Home >  Blog >  Medical Pot Rules Will Make You Sick

Medical Pot Rules Will Make You Sick

Posted on 8 June 2007

June 8, 2007 edition of The Guelph Mercury, by Scott Tracey

Renda’s plea, the end result of extensive pretrial negotiations between Doney, defence counsel Leora Shemesh and Justice Walter Gonet, was carefully crafted. By pleading guilty to a non-drug offence, and admitting only that he mailed out plant marters, Renda has avoid ruffling any feathers at Health Canada.

A conviction bearing even a whiff of marijuana could have cost Renda his federal exemption from Canada’s marijuana laws. Could have cost him access — or at least legal access — to the only medicine he has ever found to combat his hepatitis C without crushing side effects. [Read more on how a defence lawyer fights medical marijuana charges.]

Defence Lawyer Against Unjust Marijuana Charges

Marco Renda, in the article above, faced marijuana charges which threatened to deny him his federal exemption from Canada’s marijuana laws. This punishment far outweighs a criminal record or jail time, as Renda suffers from hepatitis C. Other medicines he has tried resulted in negative side effects. Marijuana is without a doubt a medical necessity for Marco Renda.

I am a drug lawyer who is disturbed by the way medical marijuana users are treated by their own government. As articulated in the article above, medical marijuana users are treated firstly as criminals, and secondly as patients.

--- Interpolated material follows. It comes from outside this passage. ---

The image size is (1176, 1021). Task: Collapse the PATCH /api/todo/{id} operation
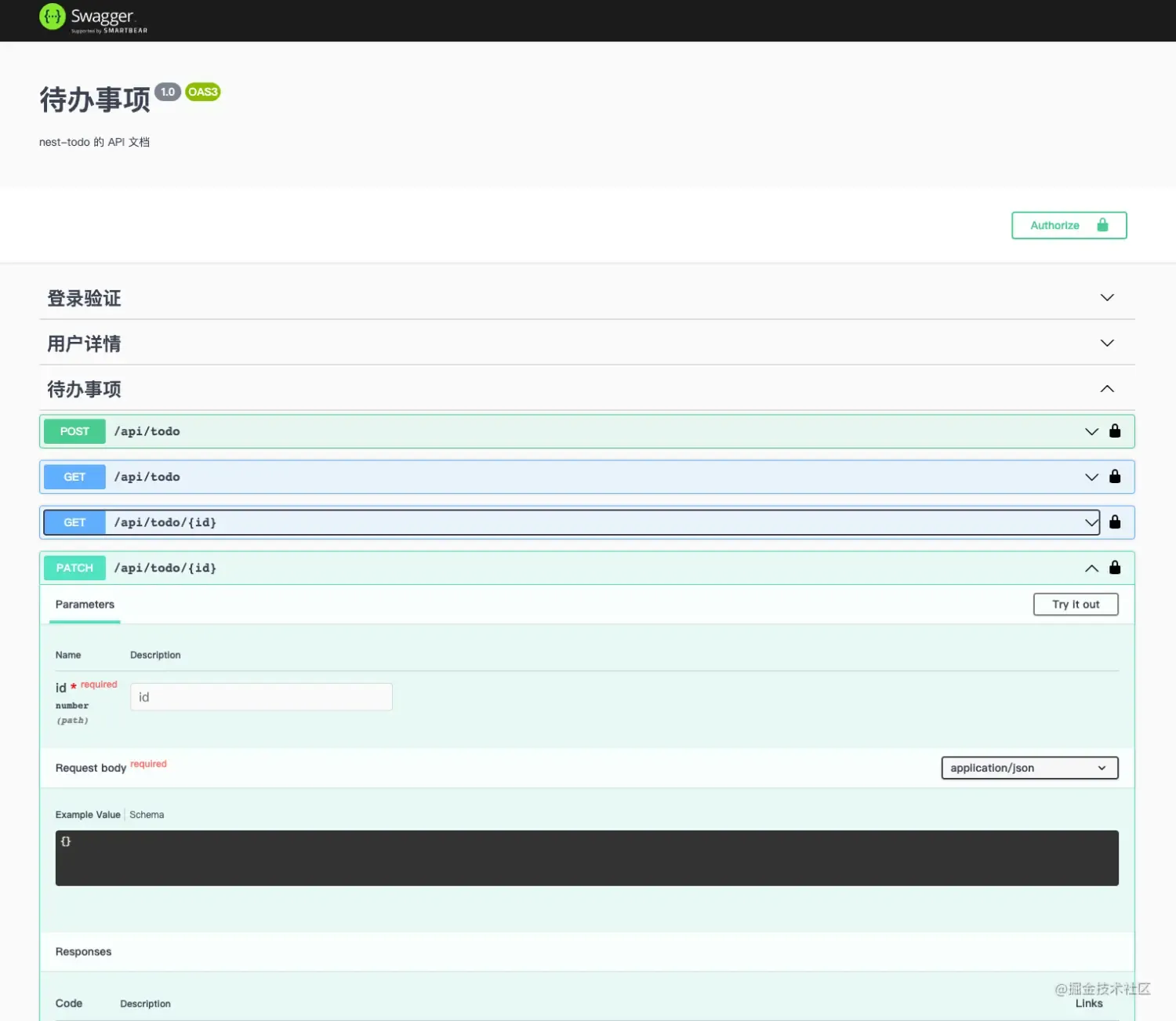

Yet Renda was threatened to have the only medication available to fight his sickness taken away from him due to an attempt to mail marijuana through the Canadian Post to fellow sick patients in the U.S. and Europe. I am a defence lawyer who believes it is Renda’s human right to have legal access to his medication, with or without a criminal record. For two years, I have fought Renda’s marijuana charges in an attempt to secure his right to medication and good health. In the end, I advised Renda to plead guilty for a lesser offence, which allowed him to keep his federal exemption from Canada’s marijuana laws.